BALTIMORE -- Preakness favorite Mage took to the track for his most significant workout since winning the Kentucky Derby as his team focused on finding their routine.

Mage opened this week as the 8-5 favorite to win the Preakness in Baltimore and keep alive the possibility of a Triple Crown champion.

Co-owner Ramiro Restrepo, assistant trainer Gustavo Delgado Jr. and his father have focused on Mage, who seems happy and healthy.

“Everything is just routine,” Restrepo said. “That’s the most important thing right now, just keeping him on his routine. He’s on schedule. He’s feeling good. Couldn’t be happier.”

Mage’s team has settled in to a relatively quiet rhythm at Pimlico.

With Forte not at the Preakness, Mage is favored in a field of eight horses that also includes Bob Baffert-trained National Treasure and Brad Cox’s First Mission. They’ve also arrived at Pimlico, but Mage basically had the track to himself for a 1 1/2-mile gallop.

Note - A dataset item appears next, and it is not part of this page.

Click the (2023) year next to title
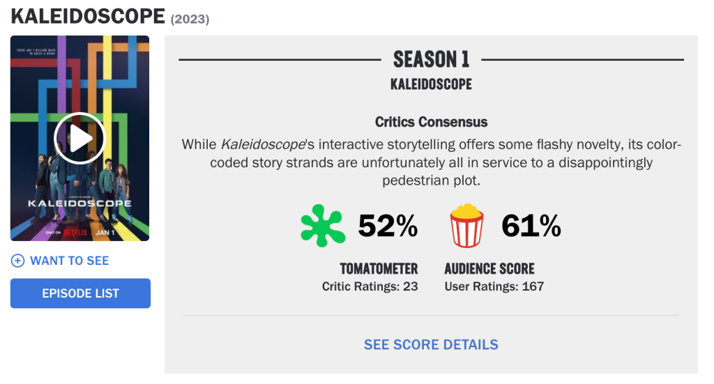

“The track itself being so quiet, a few horses at the same time, that helps,” Gustavo Delgado Jr. said. “He thinks it’s some sort of spa for him at the moment. That’s good.”

Delgado said Mage continues to look “professional” on the track. Restrepo said nothing prep-wise is being done differently than the Derby, when Mage won as a 15-1 long shot.

“He’s just sticking to the program,” he said. “The horse is just a really smart horse and is just doing everything right right now.”